I want to be able to feed an LLM the following information, and have it learn how to solve board repair problems or answer entry level questions.
-
Data from my web forum at https://boards.rossmanngroup.com/forums/macbook-logic-board-repair-questions.15/
-
Articles from my wiki at https://repair.wiki
On the forum, I want to give weight to answers by larossmann, dukefawks, and 2informaticos
Once I have figured out how to do that, I'd like to create a continuous system for injesting data from the forum & wiki & sending it to the LLM to be learned from. First, we have to get it to work at all!
Here are the steps I need to follow:
-
Get threads from forum, get rid of crap, and turn it into JSON files. DONE!
01_extract_threads.py
grabs each post and turns it into a JSON file without the bold/italics tags & HTML junk. thethreads
directory contains threads that have been annotated, the ogthreads directory contains threads that have not been annotated. -
Get jargon from forum so I can teach the model industry jargon(chips, resistors, caps, board model numbers, etc)
02_extract_jargon.py
extracts jargon to csv files in the jargon_lists
directory. It includes a column that counts how often that piece of jargon was mentioned. Defining 18000+ terms is not realistic in the beginning, so I want to define the ones that are most important. *COLUMN THAT COUNTS HOW OFTEN TERM WAS MENTIONED MUST BE DELETED BEFORE NEXT STEP!

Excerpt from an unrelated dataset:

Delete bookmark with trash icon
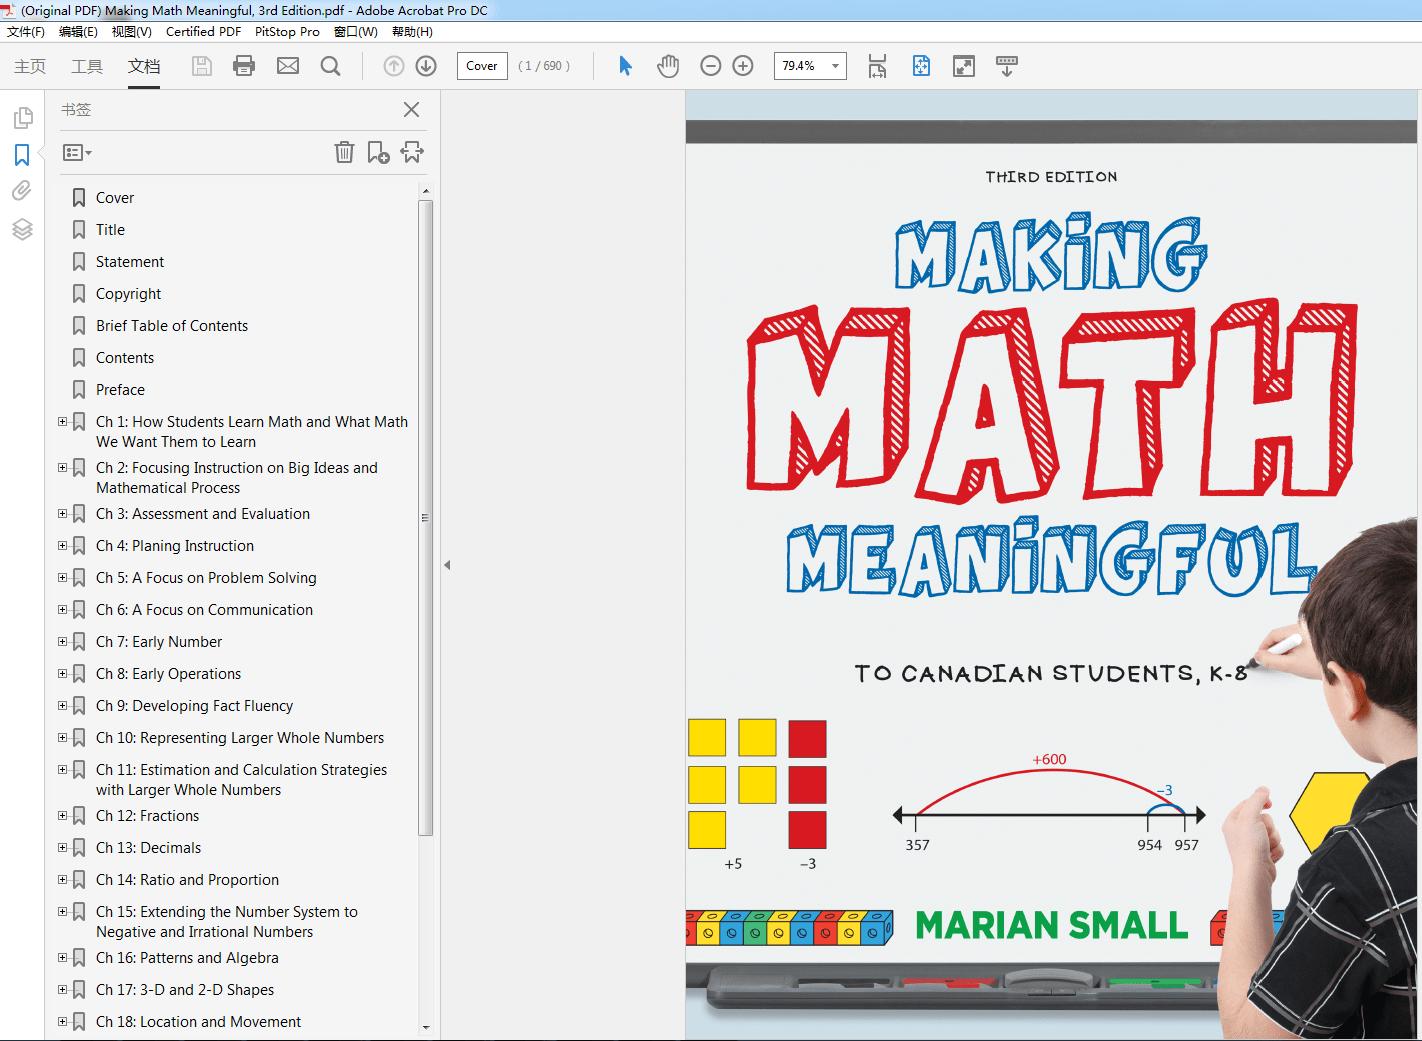(344, 152)
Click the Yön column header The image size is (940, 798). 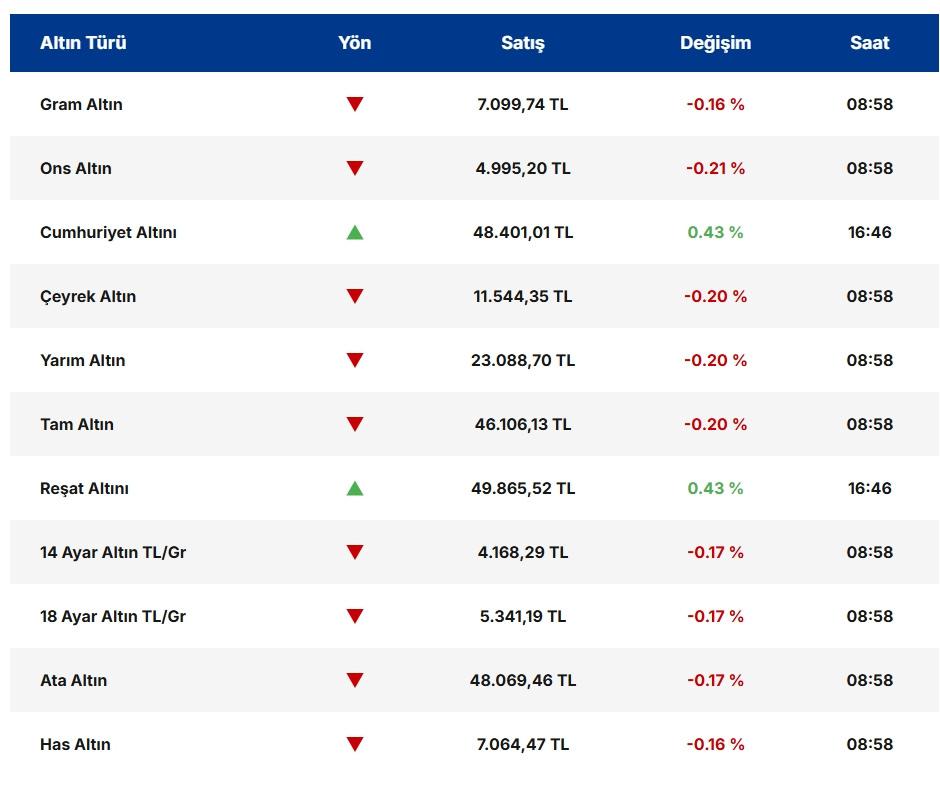(x=354, y=43)
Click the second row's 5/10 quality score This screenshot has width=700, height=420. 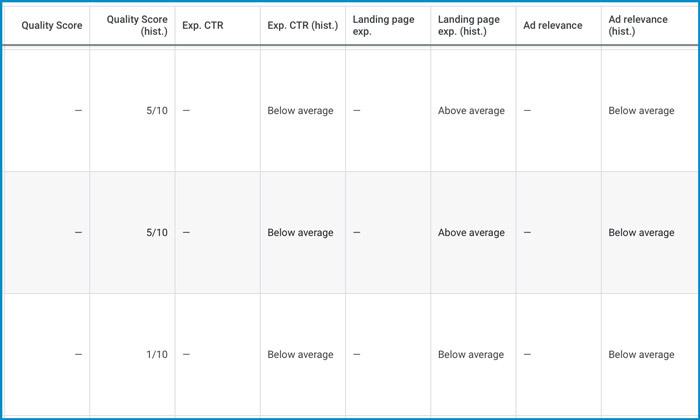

- Annotate the forum thread JSON files with a prompt to the model to learn board repair from the thread, and annotate/define the jargon that is mentioned in that specific thread.
03_annotate_threads.py
does this.03_annotate_threads.py
goes through my jargon lists, once I have edited them with definitions of jargon(this is done manually, unfortunately a real brain has to work before we can train computer brain) and annotates my threads so that the model knows what I want them to learn from the thread, and understands what some of the jargon terms from the thread mean.
We are not even close to training a model yet. This is just the groundwork before we get to that. I have 1000+ terms to define before I get close to that.
WHAT IS NOT DONE/WHAT NEEDS TO BE LEARNED/WHAT I NEED TO DO NEXT:
What comes up next:
-
Tokenize data
-
Find a worthwhile model to train
-
Train it
-
If it wasn't a complete fail:
a) grab articles from repair.wiki in a manner that the AI likes to train it
b) Create a data pipeline that continuously ***grabs new threads ***annotates them ***feeds them to the model
c) Retire. Computer fixes boards better than me, I'm done!
- If it was a complete fail... try & try again.